Security Information and Event Management, universally known as SIEM, has been a cornerstone of enterprise security operations for over two decades. It is the technology category that promised to give security teams centralised visibility across their entire infrastructure, correlate events from disparate sources, and surface the threats that matter.
But the SIEM landscape in 2024 looks very different from its origins, and the technology's limitations have become as well-documented as its capabilities. This article explains what SIEM is, how it works, where it struggles, and why many organisations are now looking beyond traditional SIEM towards unified detection platforms.
A Brief History of SIEM
SIEM emerged in the early 2000s from the convergence of two earlier technology categories: Security Information Management (SIM), which focused on log collection and long-term storage for compliance reporting, and Security Event Management (SEM), which focused on real-time event correlation and alerting.

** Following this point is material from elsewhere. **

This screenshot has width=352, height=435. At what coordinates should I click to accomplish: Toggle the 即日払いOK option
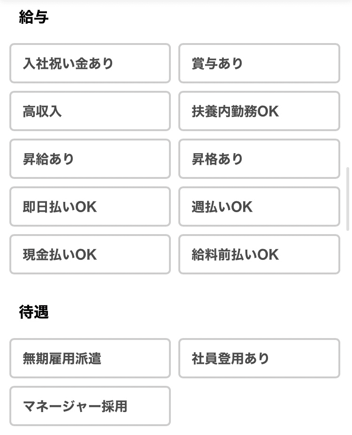click(x=90, y=206)
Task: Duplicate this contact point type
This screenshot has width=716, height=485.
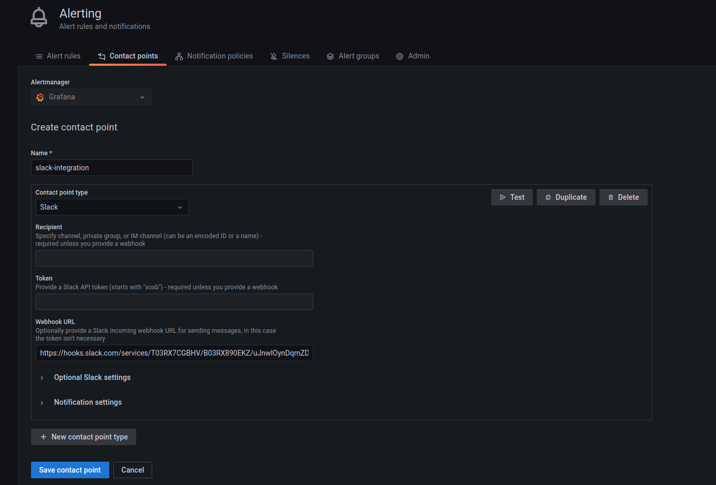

Gartner coined the term SIEM in 2005, and the category quickly became a staple of enterprise security architecture. Early SIEM products, such as ArcSight, QRadar, and LogRhythm, were deployed primarily to meet regulatory compliance requirements. Regulations such as PCI DSS, SOX, and HIPAA mandated log retention and audit capabilities, and SIEM provided a centralised solution.
Over time, SIEM's role expanded from compliance-focused log management to active threat detection and security monitoring. Vendors added correlation rules, threat intelligence integration, behavioural analytics, and incident response workflows. The modern SIEM is expected to be the nerve centre of the security operations centre.
How SIEM Works
At its core, SIEM operates through four fundamental processes:
1. Data Collection
SIEM ingests log data and event telemetry from across the IT environment. Sources typically include firewalls, intrusion detection systems, endpoints, servers, applications, cloud platforms, identity providers, and network devices. Data is collected through agents, syslog forwarding, API integrations, and file-based imports.
The breadth of data sources is both SIEM's greatest strength and its most significant operational challenge. A full SIEM deployment might ingest data from dozens or hundreds of distinct sources, each with its own log format, volume characteristics, and reliability profile.
2. Normalisation and Parsing
Raw log data arrives in countless formats. SIEM platforms normalise this data into a common schema, mapping fields like source IP, destination IP, username, action, and timestamp into standardised formats that enable cross-source correlation.
Parsing and normalisation is a labour-intensive process. Custom log sources require custom parsers, and parser maintenance is an ongoing burden. When a vendor changes their log format, which happens regularly with software updates, existing parsers break and must be updated.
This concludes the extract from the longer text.